- WORK TO BE COMPLETED: Express as a JSON list of strings, one per line with blank lines omitted, the lines from the one containing "Click the Véhicule step circle" up to and including the one containing "Looking at the screenshot, I should (331, 751).".
** Start INFORMATION PROVIDED **
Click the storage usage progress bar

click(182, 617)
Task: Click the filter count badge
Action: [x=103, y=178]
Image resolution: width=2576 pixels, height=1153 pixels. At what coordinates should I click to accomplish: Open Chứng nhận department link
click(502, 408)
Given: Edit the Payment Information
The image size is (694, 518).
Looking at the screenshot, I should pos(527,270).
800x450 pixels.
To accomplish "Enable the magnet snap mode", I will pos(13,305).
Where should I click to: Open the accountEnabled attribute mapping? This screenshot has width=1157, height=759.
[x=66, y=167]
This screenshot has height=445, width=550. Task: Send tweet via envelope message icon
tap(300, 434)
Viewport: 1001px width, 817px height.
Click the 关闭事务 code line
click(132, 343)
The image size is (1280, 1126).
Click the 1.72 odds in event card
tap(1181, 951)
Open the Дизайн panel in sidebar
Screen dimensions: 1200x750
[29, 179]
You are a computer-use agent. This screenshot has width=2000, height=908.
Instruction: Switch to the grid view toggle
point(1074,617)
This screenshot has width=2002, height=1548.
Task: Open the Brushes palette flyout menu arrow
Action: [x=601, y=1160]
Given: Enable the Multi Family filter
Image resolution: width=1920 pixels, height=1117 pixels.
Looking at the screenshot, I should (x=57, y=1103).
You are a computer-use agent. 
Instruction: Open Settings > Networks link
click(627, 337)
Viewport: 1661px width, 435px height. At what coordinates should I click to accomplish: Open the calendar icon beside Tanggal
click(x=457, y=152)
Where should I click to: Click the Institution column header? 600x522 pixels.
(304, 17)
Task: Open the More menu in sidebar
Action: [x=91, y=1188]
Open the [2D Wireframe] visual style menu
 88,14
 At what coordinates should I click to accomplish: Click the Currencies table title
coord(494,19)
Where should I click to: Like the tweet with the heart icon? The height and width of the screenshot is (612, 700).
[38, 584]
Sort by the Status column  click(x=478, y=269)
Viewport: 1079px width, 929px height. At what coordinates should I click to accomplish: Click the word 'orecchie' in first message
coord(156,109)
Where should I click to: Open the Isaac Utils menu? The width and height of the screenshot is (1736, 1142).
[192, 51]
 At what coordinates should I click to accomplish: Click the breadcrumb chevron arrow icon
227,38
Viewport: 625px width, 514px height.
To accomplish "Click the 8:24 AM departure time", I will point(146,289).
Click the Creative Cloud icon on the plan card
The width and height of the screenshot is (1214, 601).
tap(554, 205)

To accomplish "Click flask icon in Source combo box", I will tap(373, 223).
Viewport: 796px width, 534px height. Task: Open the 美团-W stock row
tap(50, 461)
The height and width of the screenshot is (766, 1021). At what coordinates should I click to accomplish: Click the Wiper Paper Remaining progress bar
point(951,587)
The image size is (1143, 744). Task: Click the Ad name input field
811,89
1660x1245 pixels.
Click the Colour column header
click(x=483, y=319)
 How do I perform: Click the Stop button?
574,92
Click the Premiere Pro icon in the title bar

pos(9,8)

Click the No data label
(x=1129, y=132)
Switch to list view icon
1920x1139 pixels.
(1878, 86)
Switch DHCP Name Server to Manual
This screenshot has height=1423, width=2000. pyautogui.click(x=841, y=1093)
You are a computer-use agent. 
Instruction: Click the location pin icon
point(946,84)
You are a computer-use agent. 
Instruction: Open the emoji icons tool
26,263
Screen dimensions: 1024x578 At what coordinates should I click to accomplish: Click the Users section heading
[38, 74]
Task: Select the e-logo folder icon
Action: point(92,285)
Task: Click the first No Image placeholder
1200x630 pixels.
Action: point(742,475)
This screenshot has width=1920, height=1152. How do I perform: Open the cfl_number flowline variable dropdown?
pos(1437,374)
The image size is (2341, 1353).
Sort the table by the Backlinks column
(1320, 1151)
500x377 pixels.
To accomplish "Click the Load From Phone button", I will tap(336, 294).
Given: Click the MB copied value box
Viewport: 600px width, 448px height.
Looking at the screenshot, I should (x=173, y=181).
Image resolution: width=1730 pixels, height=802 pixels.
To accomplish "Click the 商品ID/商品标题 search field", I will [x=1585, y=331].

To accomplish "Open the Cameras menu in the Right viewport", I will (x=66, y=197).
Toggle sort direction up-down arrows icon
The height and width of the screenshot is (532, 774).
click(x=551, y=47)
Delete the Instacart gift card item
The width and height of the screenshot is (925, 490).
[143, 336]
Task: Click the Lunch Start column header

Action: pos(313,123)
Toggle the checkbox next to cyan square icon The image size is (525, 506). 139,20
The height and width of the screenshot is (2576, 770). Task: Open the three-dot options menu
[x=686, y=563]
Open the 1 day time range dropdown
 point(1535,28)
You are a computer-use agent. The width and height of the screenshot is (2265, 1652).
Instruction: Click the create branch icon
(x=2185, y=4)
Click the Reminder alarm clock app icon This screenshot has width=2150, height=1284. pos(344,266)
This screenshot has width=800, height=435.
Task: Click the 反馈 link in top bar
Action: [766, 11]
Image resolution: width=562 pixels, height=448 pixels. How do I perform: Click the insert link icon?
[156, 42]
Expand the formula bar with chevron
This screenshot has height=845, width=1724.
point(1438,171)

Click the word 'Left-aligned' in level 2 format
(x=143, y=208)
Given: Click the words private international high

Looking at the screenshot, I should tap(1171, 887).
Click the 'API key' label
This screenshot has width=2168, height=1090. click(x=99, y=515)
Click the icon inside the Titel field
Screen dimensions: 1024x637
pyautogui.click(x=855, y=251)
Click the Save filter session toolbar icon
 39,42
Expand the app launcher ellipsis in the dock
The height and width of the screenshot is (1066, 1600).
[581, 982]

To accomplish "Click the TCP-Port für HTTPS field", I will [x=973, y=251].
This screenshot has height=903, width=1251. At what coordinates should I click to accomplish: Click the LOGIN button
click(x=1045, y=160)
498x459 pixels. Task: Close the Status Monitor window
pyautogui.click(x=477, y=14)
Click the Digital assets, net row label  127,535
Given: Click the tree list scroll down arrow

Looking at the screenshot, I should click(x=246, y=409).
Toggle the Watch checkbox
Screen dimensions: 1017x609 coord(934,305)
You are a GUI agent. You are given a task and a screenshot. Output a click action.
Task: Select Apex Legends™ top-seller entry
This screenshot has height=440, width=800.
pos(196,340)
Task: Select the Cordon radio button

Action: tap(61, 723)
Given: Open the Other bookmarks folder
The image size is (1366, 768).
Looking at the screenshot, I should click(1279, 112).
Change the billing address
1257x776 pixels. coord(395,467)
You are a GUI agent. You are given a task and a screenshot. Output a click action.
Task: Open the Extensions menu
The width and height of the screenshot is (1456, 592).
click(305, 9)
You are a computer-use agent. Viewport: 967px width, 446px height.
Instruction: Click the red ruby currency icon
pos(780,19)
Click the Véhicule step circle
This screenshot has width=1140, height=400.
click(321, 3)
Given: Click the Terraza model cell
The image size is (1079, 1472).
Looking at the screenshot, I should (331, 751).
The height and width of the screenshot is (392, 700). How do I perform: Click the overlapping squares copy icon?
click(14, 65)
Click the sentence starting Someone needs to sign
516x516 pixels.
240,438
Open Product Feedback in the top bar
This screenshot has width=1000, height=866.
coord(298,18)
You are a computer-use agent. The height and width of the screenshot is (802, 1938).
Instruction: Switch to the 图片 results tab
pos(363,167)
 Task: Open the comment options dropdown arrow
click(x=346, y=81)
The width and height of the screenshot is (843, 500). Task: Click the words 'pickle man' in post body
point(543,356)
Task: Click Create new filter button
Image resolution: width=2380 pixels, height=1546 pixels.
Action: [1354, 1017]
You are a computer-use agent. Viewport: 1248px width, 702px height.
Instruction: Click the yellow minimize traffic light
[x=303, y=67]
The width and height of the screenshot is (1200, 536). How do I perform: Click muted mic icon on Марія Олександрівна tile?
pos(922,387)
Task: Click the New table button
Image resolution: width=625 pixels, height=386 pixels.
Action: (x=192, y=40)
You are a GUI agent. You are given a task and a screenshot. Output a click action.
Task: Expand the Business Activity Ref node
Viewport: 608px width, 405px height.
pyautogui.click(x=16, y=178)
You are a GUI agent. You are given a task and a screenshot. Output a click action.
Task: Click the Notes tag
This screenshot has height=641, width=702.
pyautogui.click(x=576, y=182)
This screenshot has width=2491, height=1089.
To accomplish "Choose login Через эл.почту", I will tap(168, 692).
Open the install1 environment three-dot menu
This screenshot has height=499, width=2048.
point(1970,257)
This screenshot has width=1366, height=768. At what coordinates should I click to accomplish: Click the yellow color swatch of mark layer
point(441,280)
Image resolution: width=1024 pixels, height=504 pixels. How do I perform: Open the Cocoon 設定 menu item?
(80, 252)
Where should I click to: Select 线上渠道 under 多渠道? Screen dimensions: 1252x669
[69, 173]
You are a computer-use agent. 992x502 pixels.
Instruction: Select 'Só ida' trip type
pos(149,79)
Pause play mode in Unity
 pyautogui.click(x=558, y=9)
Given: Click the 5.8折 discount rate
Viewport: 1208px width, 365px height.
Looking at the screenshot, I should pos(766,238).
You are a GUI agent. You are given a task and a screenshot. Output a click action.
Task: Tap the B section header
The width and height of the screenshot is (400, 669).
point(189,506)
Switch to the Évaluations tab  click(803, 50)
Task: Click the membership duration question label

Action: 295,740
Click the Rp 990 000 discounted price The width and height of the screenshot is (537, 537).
** End INFORMATION PROVIDED **
- RESULT:
[
  "Click the Véhicule step circle",
  "This screenshot has width=1140, height=400.",
  "click(321, 3)",
  "Given: Click the Terraza model cell",
  "The image size is (1079, 1472).",
  "Looking at the screenshot, I should (331, 751)."
]